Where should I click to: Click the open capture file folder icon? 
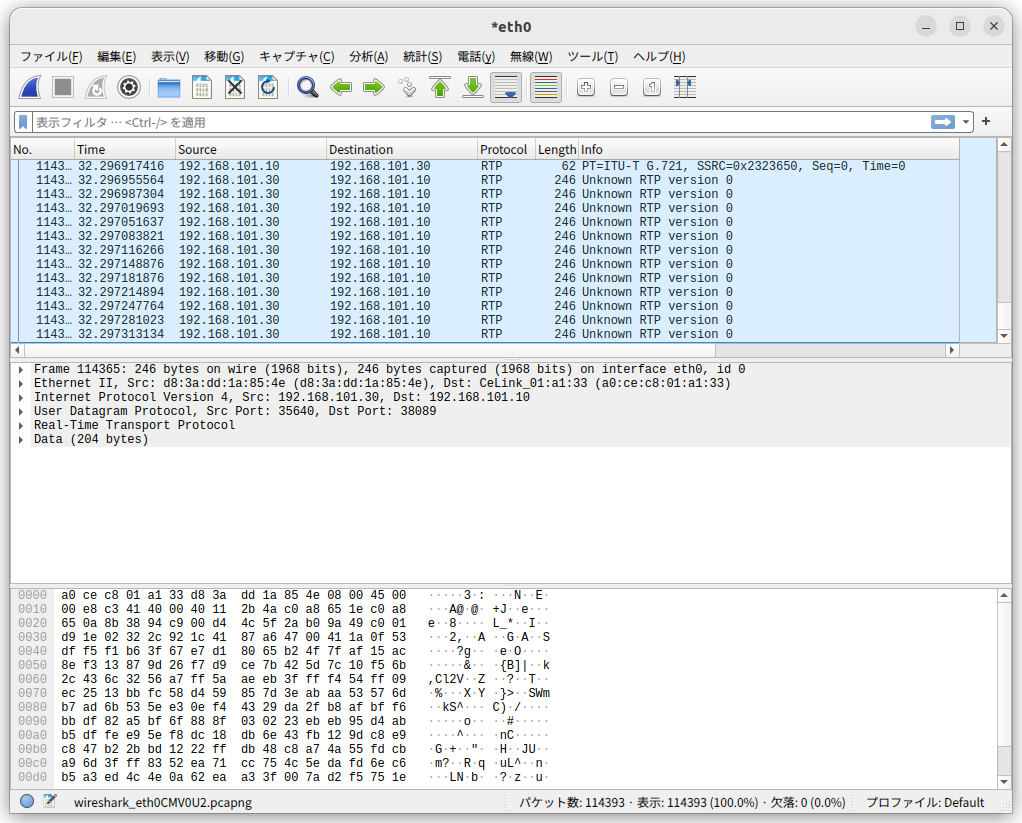[168, 88]
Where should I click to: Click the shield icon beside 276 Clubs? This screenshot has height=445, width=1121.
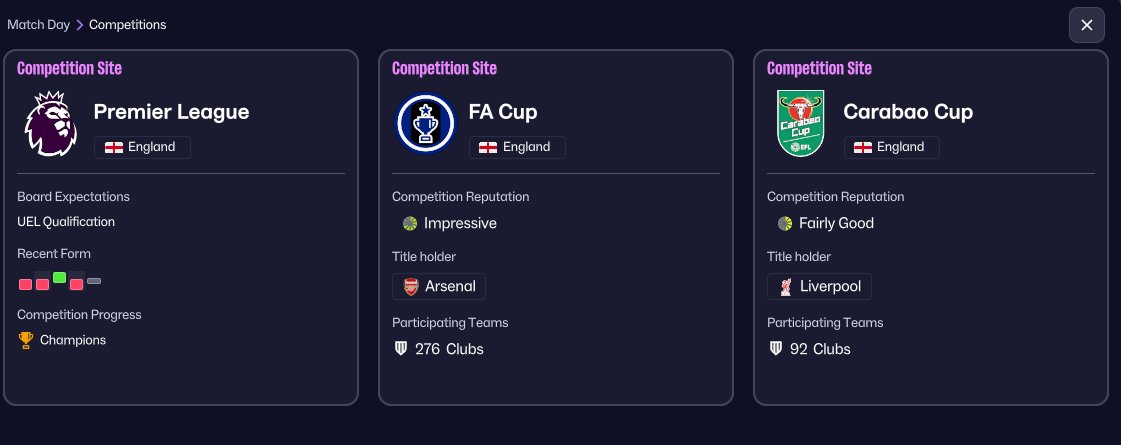(x=402, y=349)
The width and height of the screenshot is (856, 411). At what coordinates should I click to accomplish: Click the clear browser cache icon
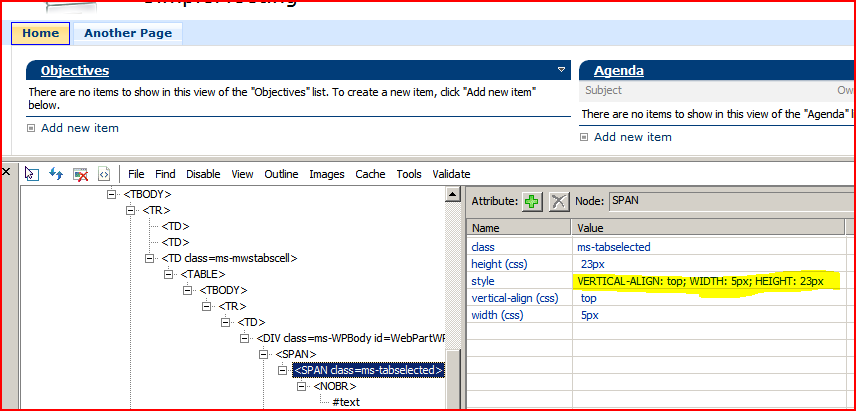click(x=81, y=174)
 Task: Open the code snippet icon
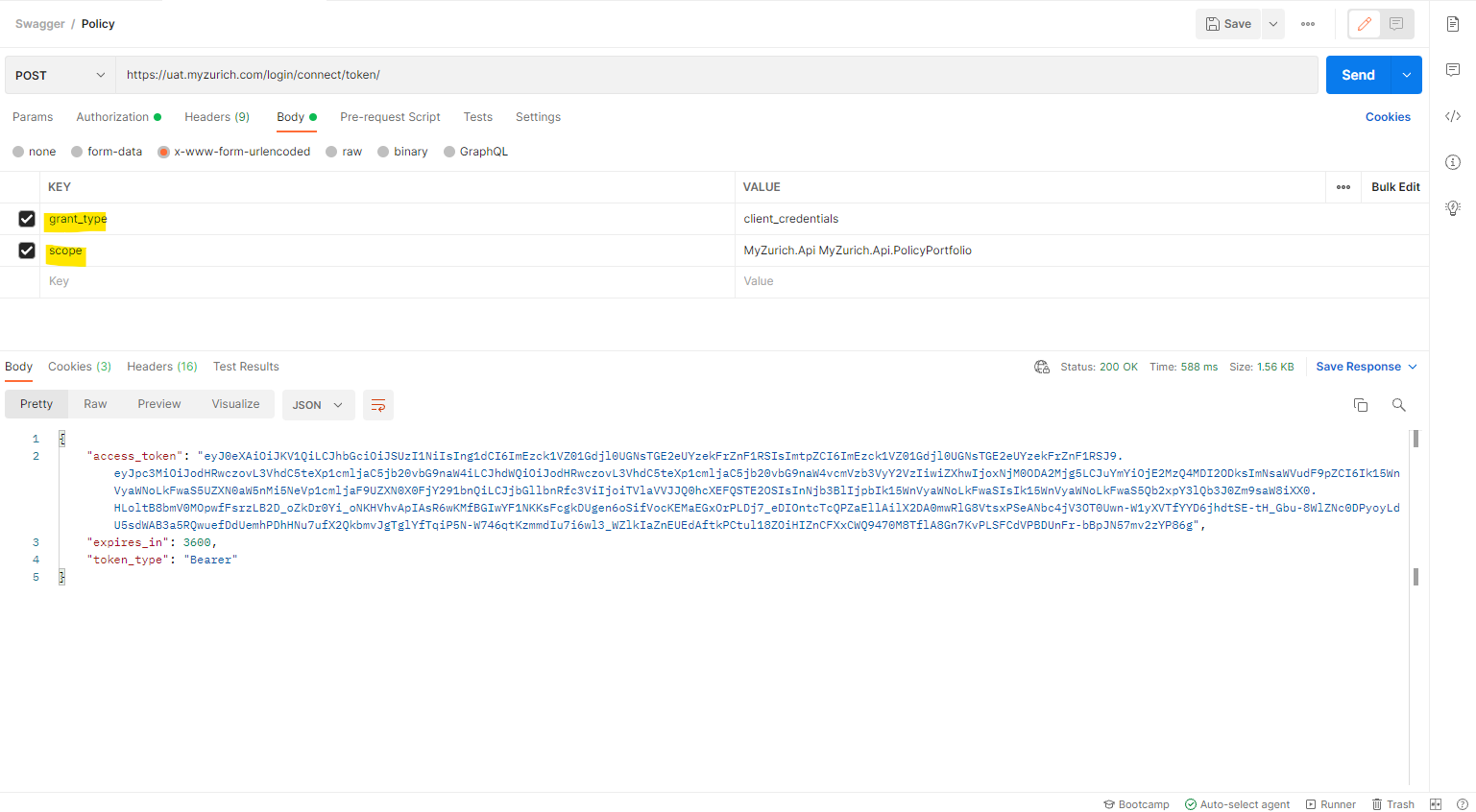tap(1453, 116)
● ● ●
> [Goal of the exercise] If an entry above holds a picture, omit the picture but retype everything else exactly.

> [Expected answer]
Where should I click to: Click the open capture file folder icon? 
[168, 88]
Where should I click to: Click the shield icon beside 276 Clubs? This screenshot has height=445, width=1121.
(x=402, y=349)
The width and height of the screenshot is (856, 411). At what coordinates should I click to accomplish: Click the clear browser cache icon
click(x=81, y=174)
 Task: Open the code snippet icon
tap(1453, 116)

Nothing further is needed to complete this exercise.